# [Selected extract]
▽
Successful drilling of lateral wells in minimum horizontal stress direction for optimal fracture placement

Dec. 3, 2012
Saudi Aramco is developing several gas fields in the Eastern Province of Saudi Arabia by drilling horizontal wells in the Khuff and pre-Khuff tight carbonate and sandstone formations.

Zillur Rahim
Adnan A. Al-Kanaan
Hamoud A. Al-Anazi
Mahbub S. Ahmed
Saudi Aramco
Dhahran

Saudi Aramco is developing several gas fields in the Eastern Province of Saudi Arabia by drilling horizontal wells in the Khuff and pre-Khuff tight carbonate and sandstone formations. To date, many wells have been drilled in the maximum horizontal stress direction with virtually no wellbore instability occurring during the drilling operation.

When these wells are hydraulically fractured, the fracture grows along the wellbore in the direction of well azimuth. To avoid overlapping of two adjacent induced fractures and thereby communication between stages, only two to three multistage fracture treatments can be performed.
△
# [Source excerpt]
▽
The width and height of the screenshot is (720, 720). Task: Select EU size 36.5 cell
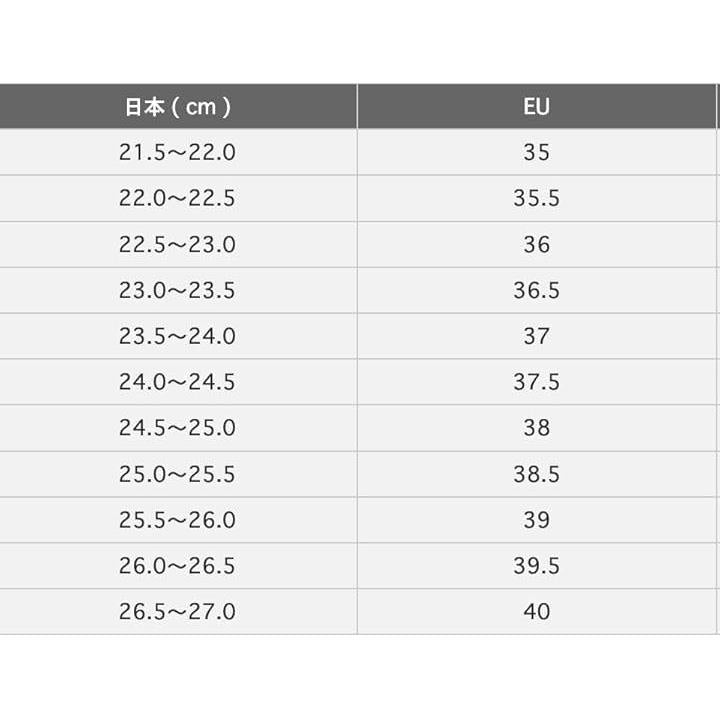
△
# [What you need to do]
Can you summarize the article on drilling lateral wells for fracture placement in two sentences?

# [Output of the exercise]
Saudi Aramco is developing several gas fields in Saudi Arabia's Eastern Province by drilling horizontal wells in the Khuff and pre-Khuff tight carbonate and sandstone formations, and many of these wells have been drilled in the maximum horizontal stress direction with virtually no wellbore instability. When these wells are hydraulically fractured, the fracture grows along the wellbore in the direction of well azimuth, so only two to three multistage fracture treatments can be performed to keep adjacent induced fractures from overlapping and stages from communicating.